Article by Pepple Holli

Many homeowners try to re-finance their mortgage but aren’t succeeding for many reasons. Whether you observe the financial information on CNBC or Bloomberg Television, or listen to a nearby radionews, I’m sure you’ve heard about the particular existance of government plans aimed at helping homeowners who cannot reap the benefits of low mortgage rates, given that they don’t qualify to refinance their mortgage. This kind of “Harp loan program” is a fantastic opportunity for property owners with mortgages owned by either Fannie Mae or Freddie Mac.

Maybe you didn’t get a refinance having a traditional refinance standard bank, because the value of your home has declined? Or maybe you owe more than the marketplace price of your house? Then a Home Affordable Re-finance Program (HARP) may help you to help refinance your home loan.

The Harp Program can be a program especially developped intended for home owners whose homes have lost value within the last few years and didn’t manage to get a refinance house loan. Under other scenarios, refinance banks requires that the equity as well as value of your property is definitely higher than the mortgage loan balance before they wish to approve any program for a mortgage refinance. But if your house benefit had gone down through the financial crisis, that is not probable. Thus, the Home reasonably priced Refinance Program (Harp) function is for home owners experiencing this quandary.

When do you Qualify for the HARP System?

In order to qualify for the HARP Loan Program, your mortgage should either be owned or guaranteed by Fannie Mae as well as Freddie Mac. Additionally, you should meet the following criteria:

- You don’t offer an VA, FHA, as well as USDA loan
- Last year, you were never more than 30 days late for the mortgage payment.
- You happen to be current on your home loan payments
- Your house loan is for a larger quantity than the value of the house right now.
- The actual outstanding amount of your own mortgage is not larger than 125% of the current price of your house.

- You may prove that you are able to fund the new payments on your refinance mortgage.

Note that if you do qualify for a new refinance under the HARP Method (Harp Refi), you still need to post a loan application. Further, you have to pay a refinance fee, just as had you been obtaining a refinance as a result of other (commercial) stations. The Harp loan will be underwritten to see if you are qualified to obtain a loan in general. Just since you meet the criteria listed above, there is absolutely no guarantee you will be refinanced in the HARP Program if you do not be eligible for an a refinance in the first place.

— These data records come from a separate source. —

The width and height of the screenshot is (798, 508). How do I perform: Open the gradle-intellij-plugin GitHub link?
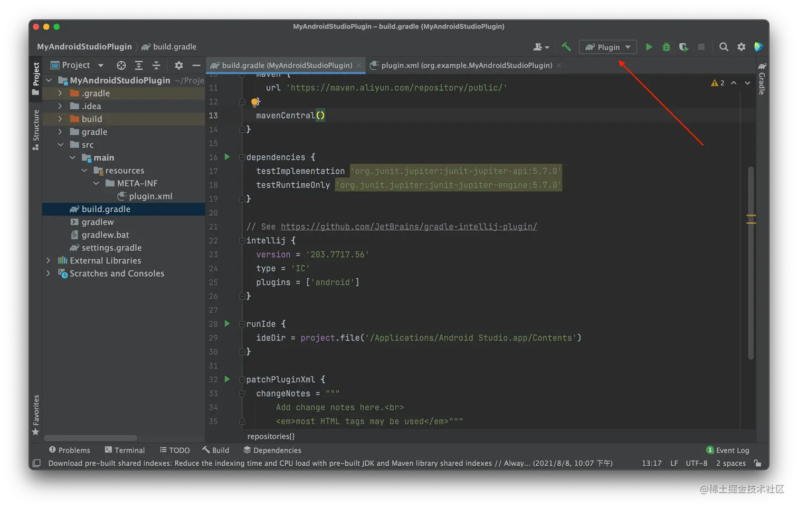pos(409,227)
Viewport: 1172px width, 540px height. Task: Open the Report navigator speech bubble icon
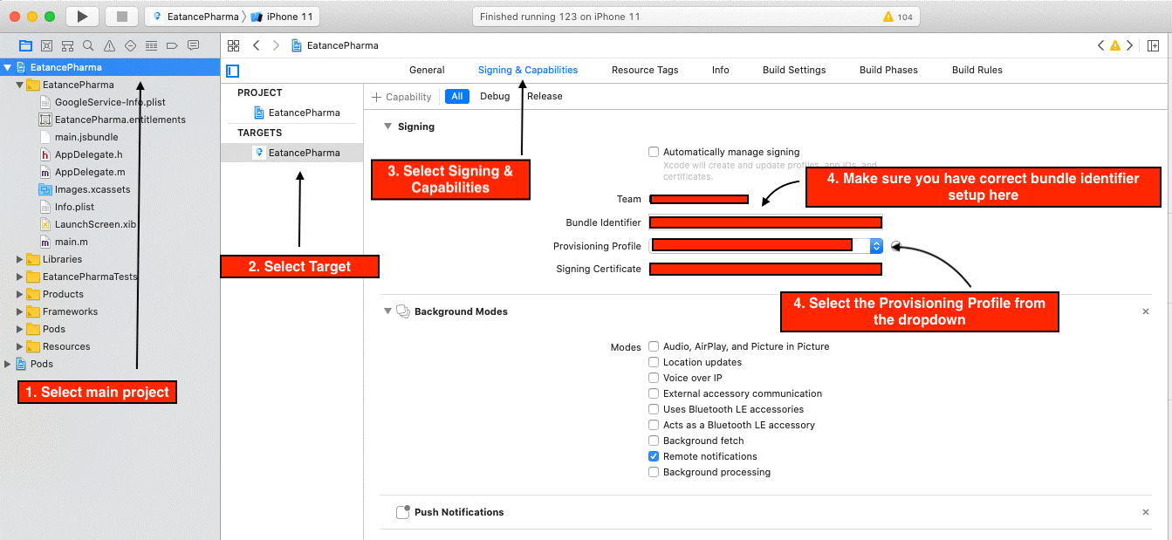tap(193, 45)
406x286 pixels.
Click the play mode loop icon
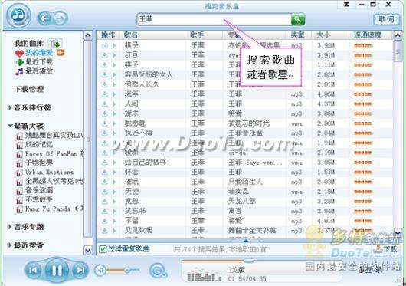[158, 271]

Some of the great features from the HARP Program:
- Decrease closing costs
- Normally more lenient underwriting
- Sometimes no evaluation is required
- You will get the same low loan rates rates that standard loans qualifying with regard to. This includes adjustments regarding credit score, type of home, etc.)
- If perhaps Freddie Mac owns your house mortgage, you may not be asked to prove your income. Be aware: If your loan is of Freddie, you will have to do ones refinance through your current loan servicer.
- No mortgage insurance needed (even if you are obligated to repay more money than your property is worth)
- That has a Fannie loan, you can include all of your closing costs in the home loan, except for a credit file fee and an evaluation fee (if required)
- a HARP Loan does not need cash upfront.